- WORK INSTRUCTIONS: Output the lines of the entries below beginning at the one with "Task: Enable the Terms & Condition toggle" and ending with the last, exactly as written and without pictures.

>>>

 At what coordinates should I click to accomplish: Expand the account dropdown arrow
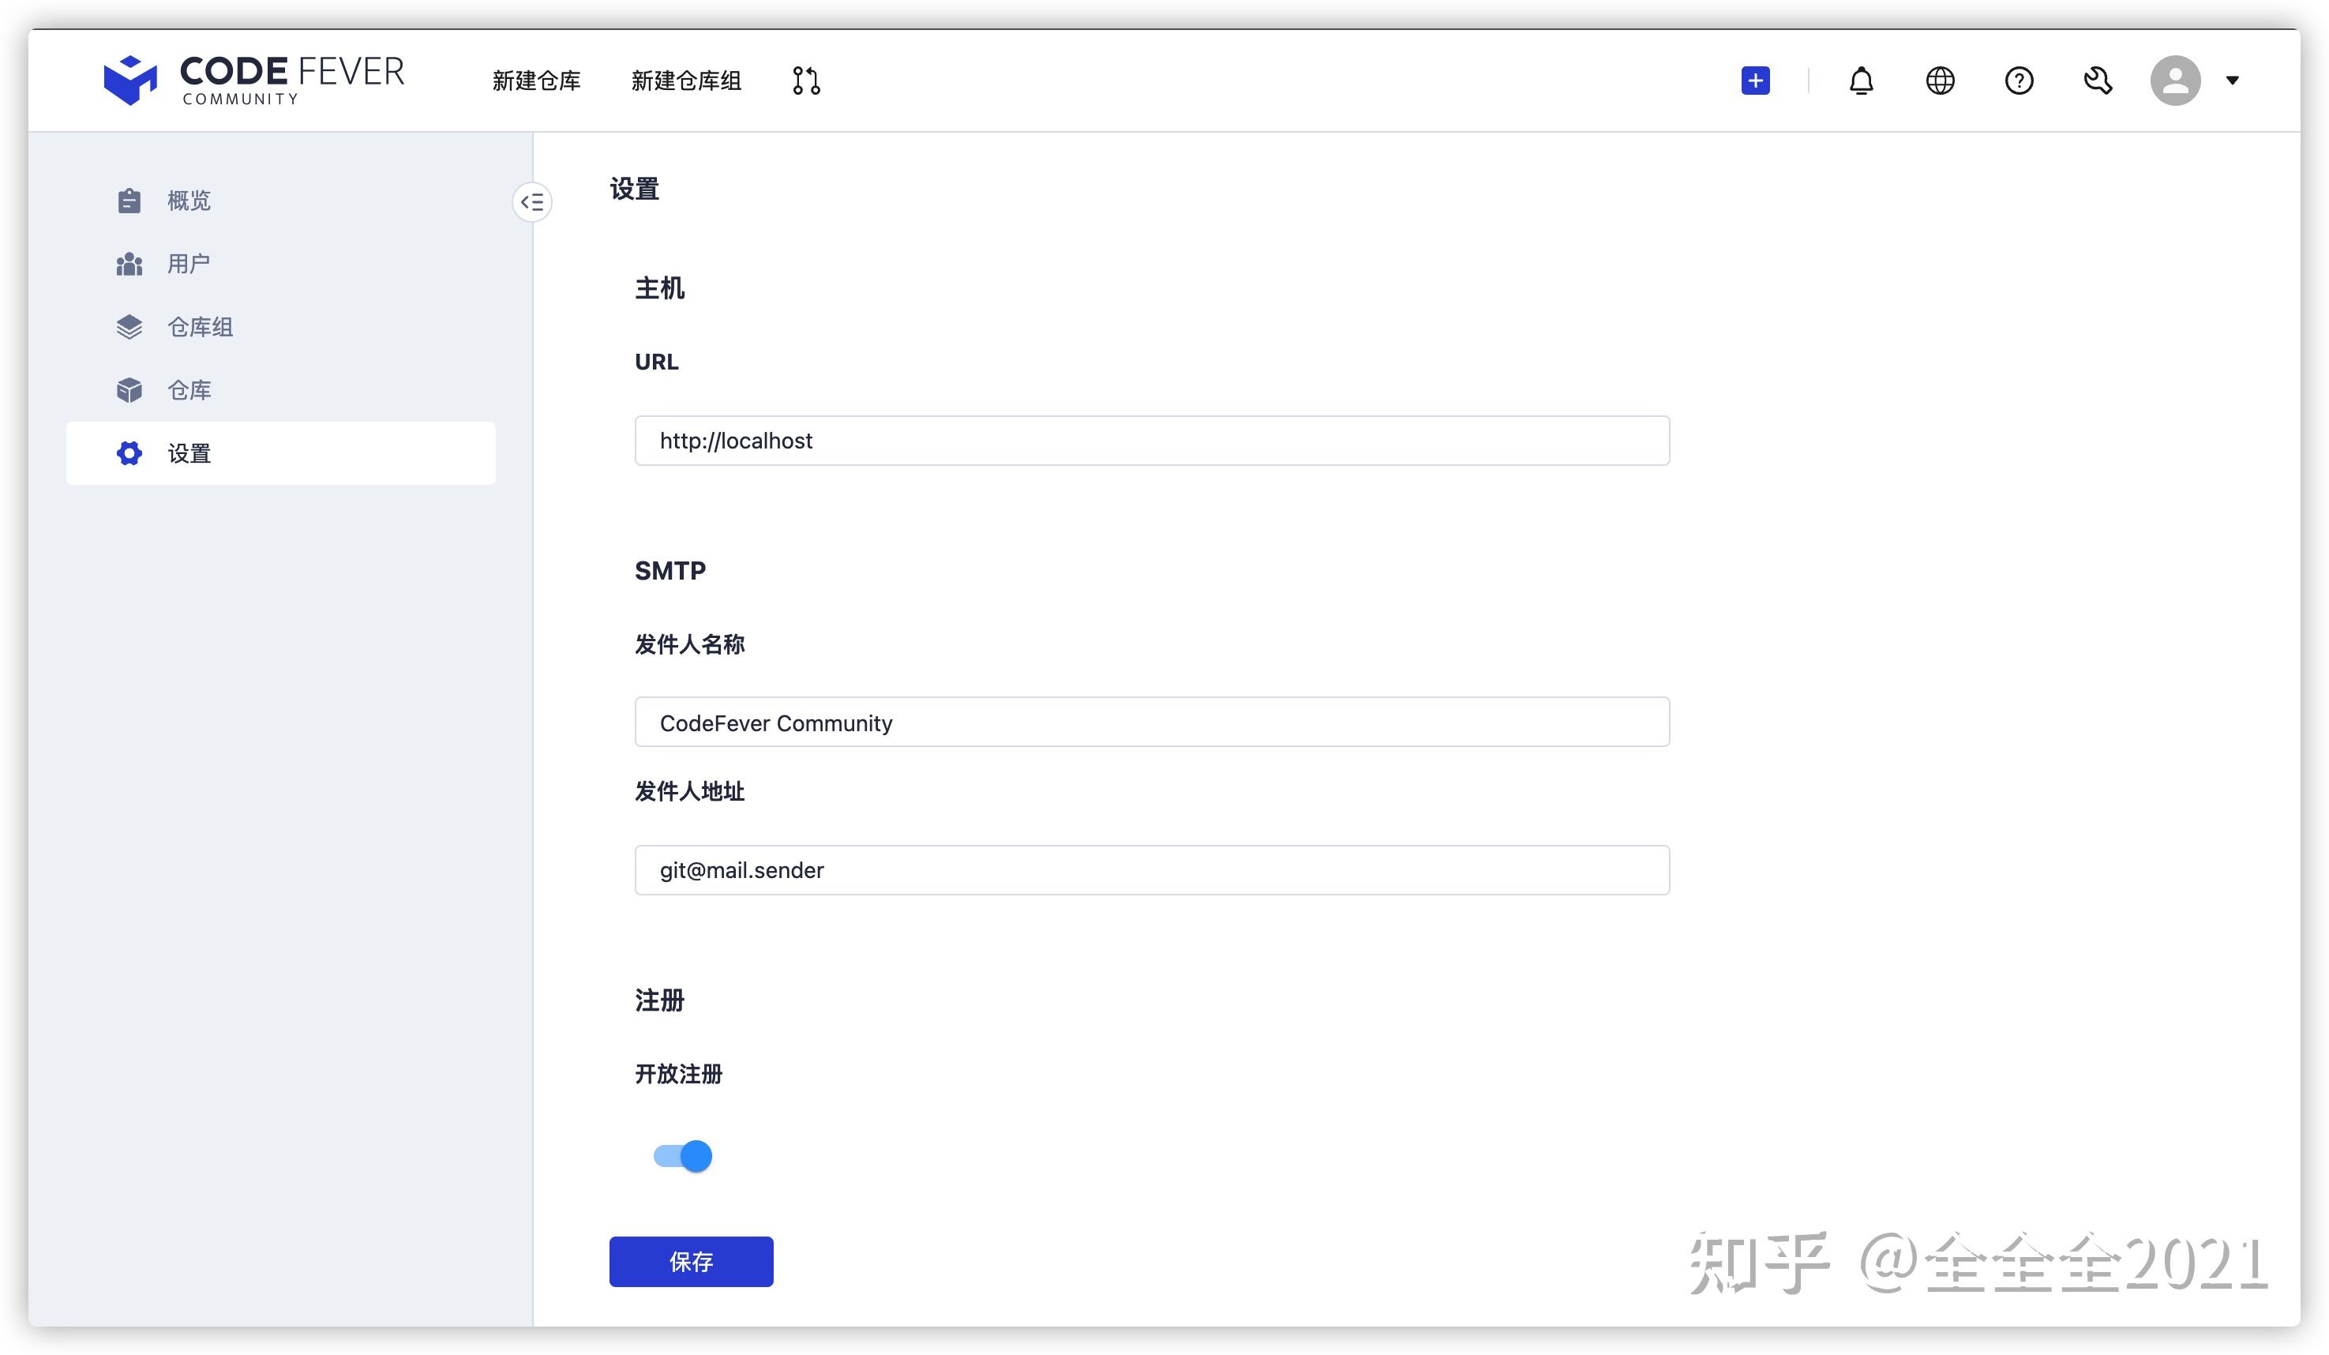pos(2232,80)
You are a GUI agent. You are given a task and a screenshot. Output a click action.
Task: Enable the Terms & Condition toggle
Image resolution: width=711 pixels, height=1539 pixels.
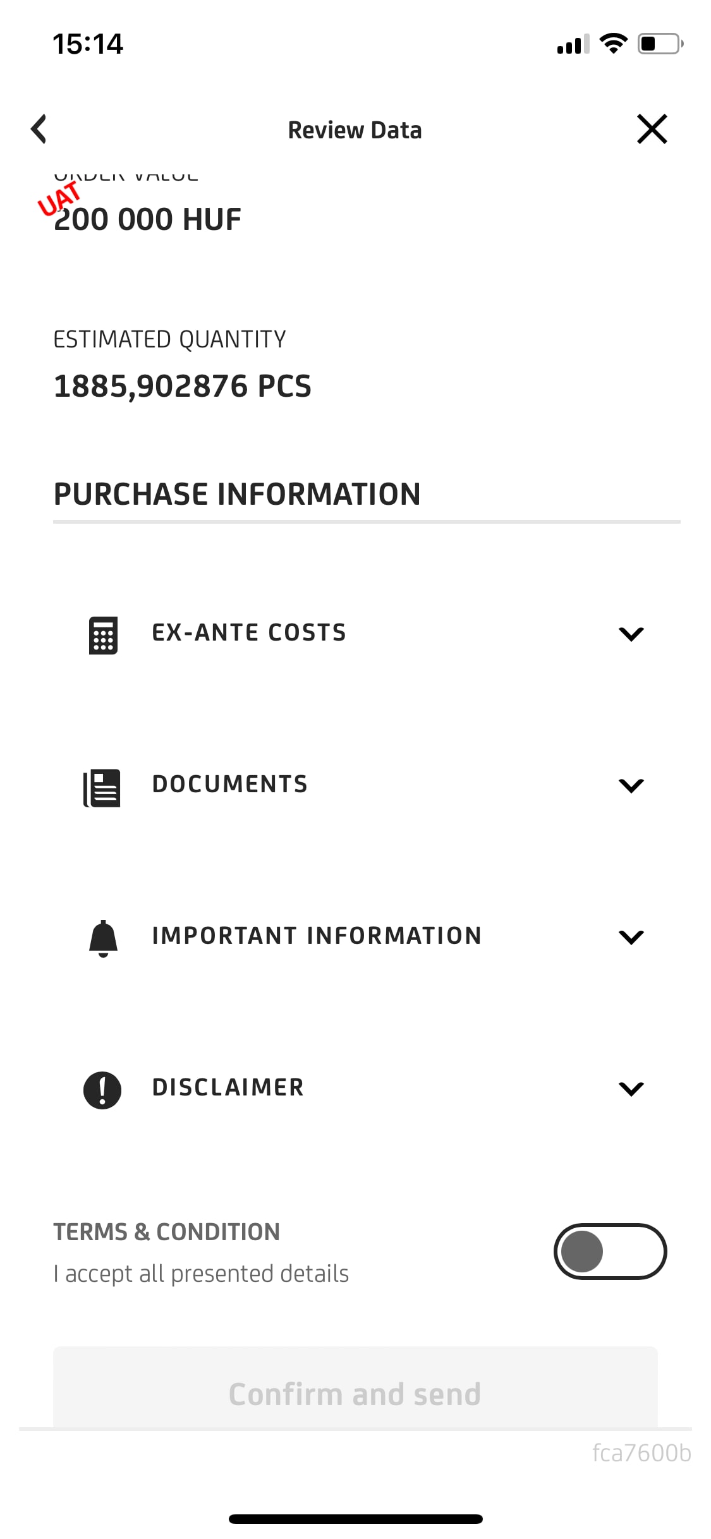pyautogui.click(x=610, y=1252)
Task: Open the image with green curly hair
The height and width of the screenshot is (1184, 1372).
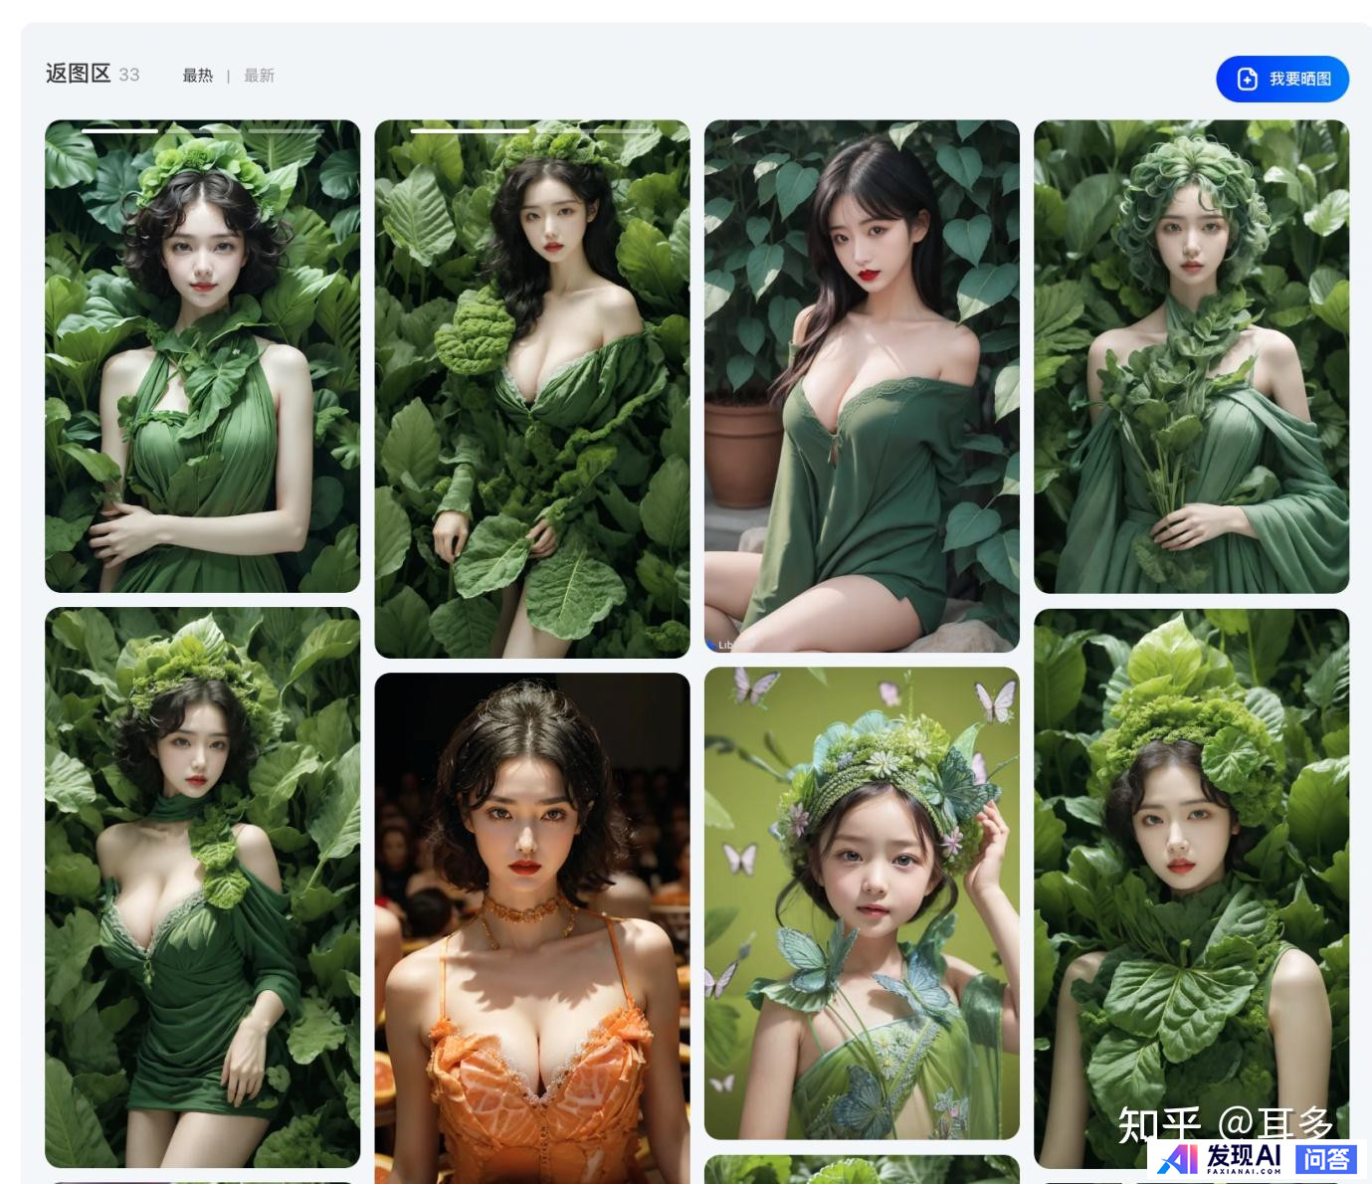Action: pyautogui.click(x=1191, y=356)
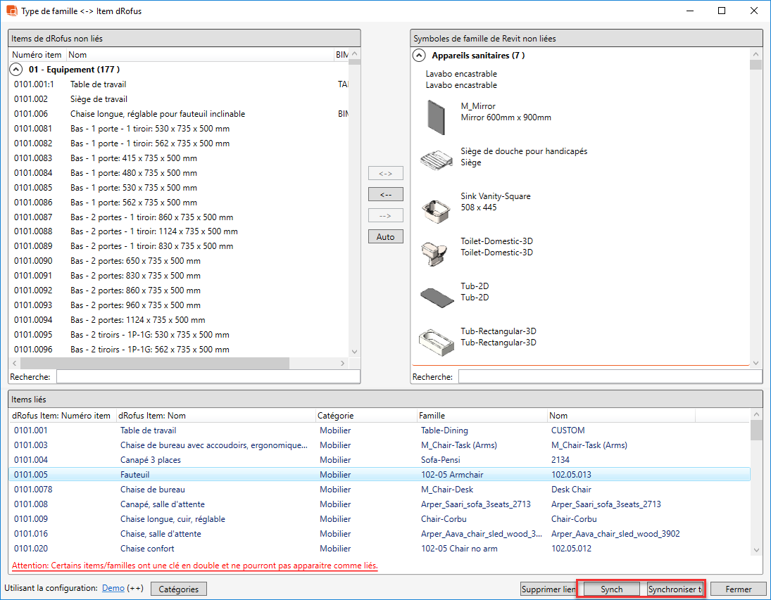Open the Catégories button
The width and height of the screenshot is (771, 600).
179,589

<<<

- RESULT:
Task: Enable the Terms & Condition toggle
Image resolution: width=711 pixels, height=1539 pixels.
pyautogui.click(x=610, y=1252)
Task: Open the image with green curly hair
The height and width of the screenshot is (1184, 1372).
Action: pyautogui.click(x=1191, y=356)
Open the Catégories button
The width and height of the screenshot is (771, 600).
179,589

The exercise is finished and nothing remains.